I find it quicker to write and debug Python code so, when given a choice, I would write first in Python concentrating on getting something that worked. With this working Python program you can often slot it into a larger system and find out not only that it worked but also if it was fast enough or in what aspect was it slow. Getting some real performance data then helps when you optimize for speed and allows you to test the Python version against any later rewrites in Python or C or whatever.
So drawbacks to using just Python is that it can be difficult to reap the benefits of algorithms that were written expecting some C-like compilation to processor model.
Drawbacks to using just C are as you have stated: Its a pig to write and debug and you end up having to write your own libraries too often.
I think it would be best to use them both (and other languages), until you get a feel for their trade-offs. I myself was a good C coder but now write very little original C code, although I still have to read (and sometimes debug) C code in my work. Although I prefer Python, I know and still use Perl and Awk (and sed and grep and sort and Tcl and C and …).
1
I would advice you looking at Scala or Clojure (but use type annotations). In some cases they can be as fast as C, in other cases they are still much more faster then Ruby/Python, while having very consice and clear notation unlike C (IMHO). Consider this vs C code:
for (i <- 1 to 100; j <- 2 until 100;
k <- 1 to 2; if i != j) {
//...
}
Also they have function programming arsenal similar to Ruby’s/Python’s map
, filter
, reduce
etc which is not as fast as iterating or tail call recursion, however it is still much faster then the fully dynamic scripting languages.
0
I’d love to hear from people who’ve used these languages in the industry/and or to develop large software/libraries etc.
I’ve worked on a small part of a big C++ library for some years, and have written both my bachelor and master thesis in the context of this library. The library, incidentally, is a library for bioinformatics algorithms and data structures.
The library is built in C++ because C++ is almost perfect for the specific requirements of this library, and for algorithms libraries in general. If I were to develop another algorithms library and the choice of language were mine, I would almost certainly choose C++ again.
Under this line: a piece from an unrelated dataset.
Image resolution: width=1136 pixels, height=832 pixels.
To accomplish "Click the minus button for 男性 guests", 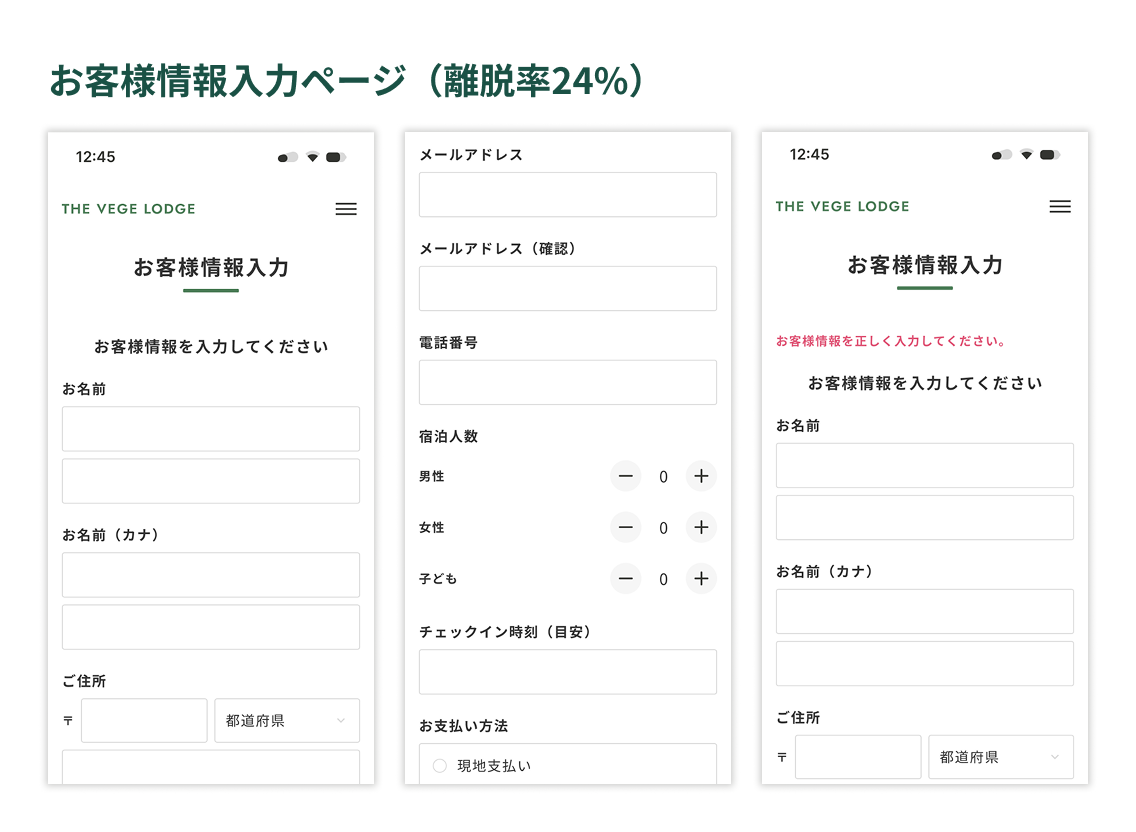I will coord(625,477).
The reason is not only performance but also the strong type system which first of all gives you more type safety and second of all gives you the ability to let your types document the algorithm used. This can (in my experience) greatly enhance readability and maintainability.
That said, for simple algorithmic doodles and puzzles, I almost always use Python (mainly because yes, it reads almost like pseudo code), unless I specifically want to try out how to best formulate a problem in C++. So far, I haven’t solved many of the SPOJ or TopCoder problems so I don’t know whether performance there is really so critical that using a fast language is crucial.
But normally what counts is to get the algorithm right in order to pass. In those cases, Python works just fine. For instance, for the Project Euler problems (which aren’t timed, only the correct solution counts), Python is perfectly well suited.